— DATASET RECORDS —

# # # # # # #

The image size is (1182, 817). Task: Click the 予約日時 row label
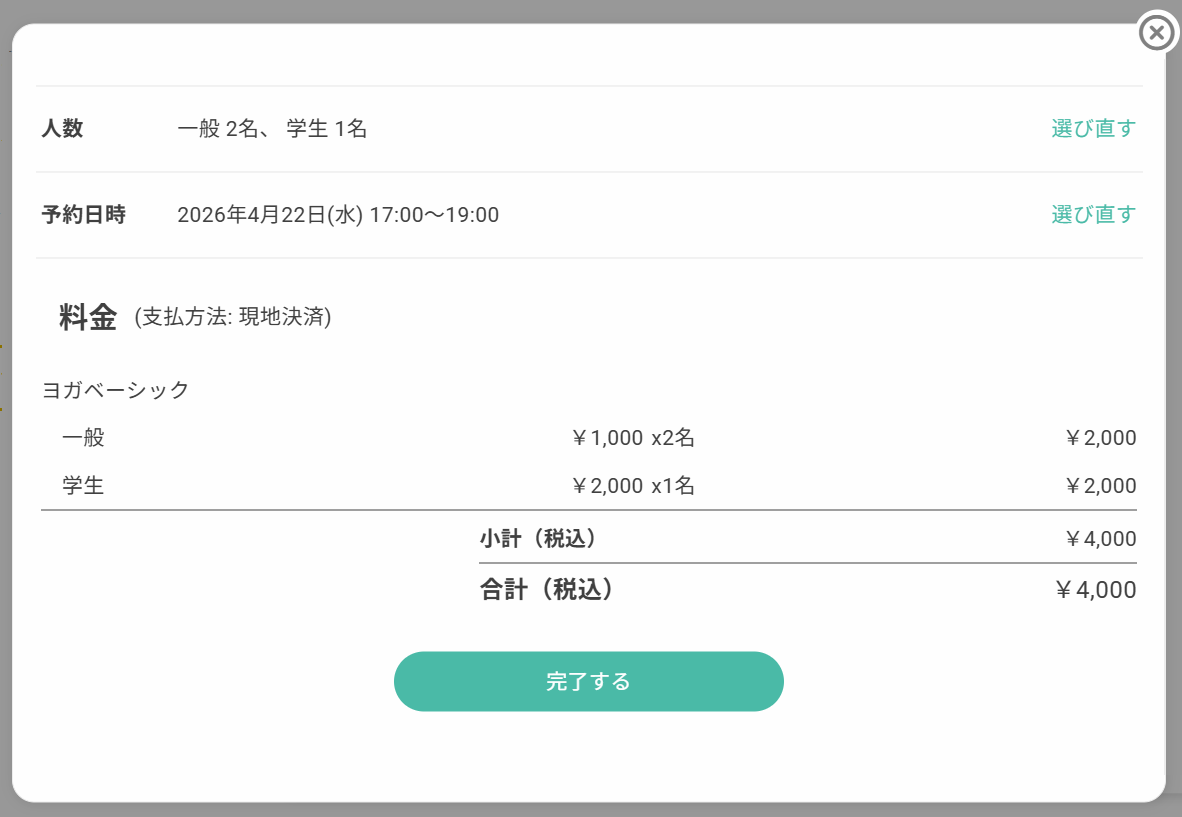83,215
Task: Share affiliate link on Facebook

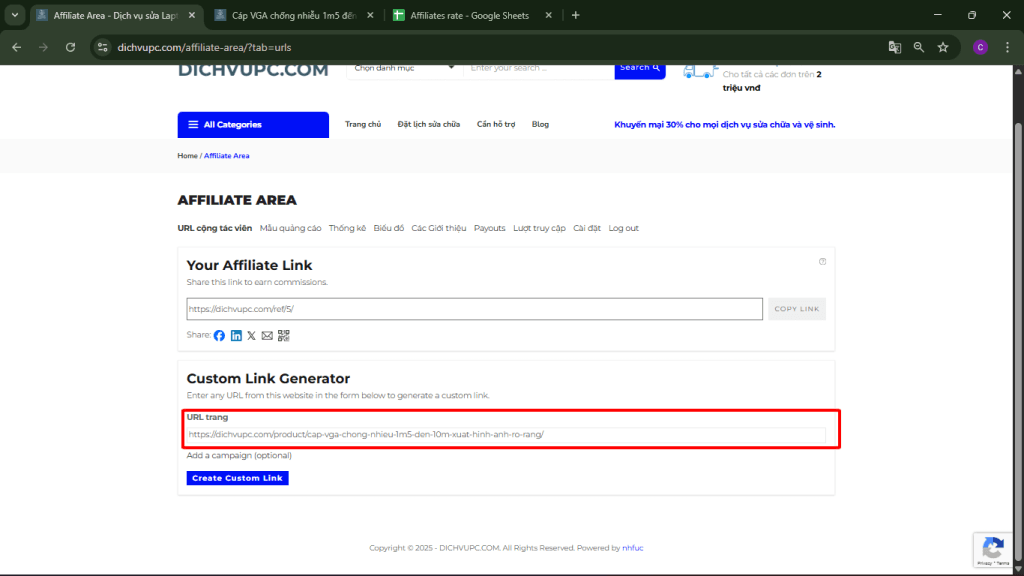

# # # # # # #

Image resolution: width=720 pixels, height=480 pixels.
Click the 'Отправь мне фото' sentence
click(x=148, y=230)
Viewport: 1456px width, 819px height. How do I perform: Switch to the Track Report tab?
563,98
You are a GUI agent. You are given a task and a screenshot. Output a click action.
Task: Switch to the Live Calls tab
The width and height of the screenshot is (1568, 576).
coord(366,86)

# # # # # # #

— GIVEN PROBLEM —
Pull out each line of the records above that contains the word "screenshot". Case counts, so uppercase and lowercase letters are distinct.

— SOLUTION TO THIS EXERCISE —
You are a GUI agent. You are given a task and a screenshot. Output a click action.
The width and height of the screenshot is (1568, 576).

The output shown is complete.